Copy exactly, no pictures: every line from the one that contains "This screenshot has height=399, width=405." through the end of the entries below.

- - -

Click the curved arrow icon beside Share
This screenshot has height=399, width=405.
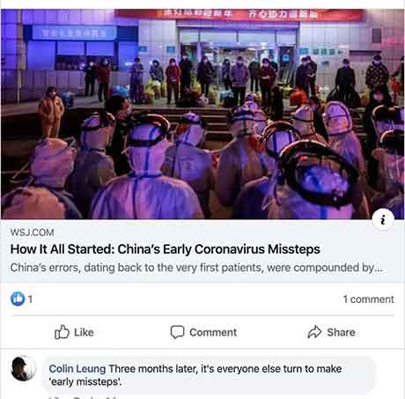pos(314,332)
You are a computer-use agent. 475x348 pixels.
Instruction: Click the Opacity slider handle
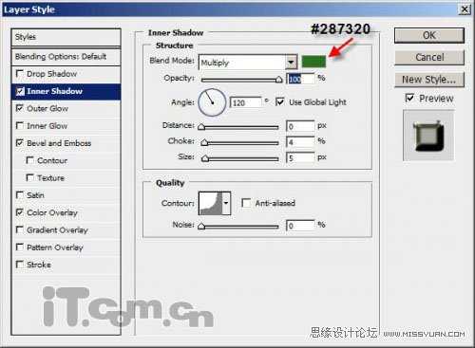278,80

- - -

● **Solved problem**
This screenshot has height=399, width=405.
pos(314,332)
You are a computer-use agent. 475x348 pixels.
Instruction: Click the Opacity slider handle
278,80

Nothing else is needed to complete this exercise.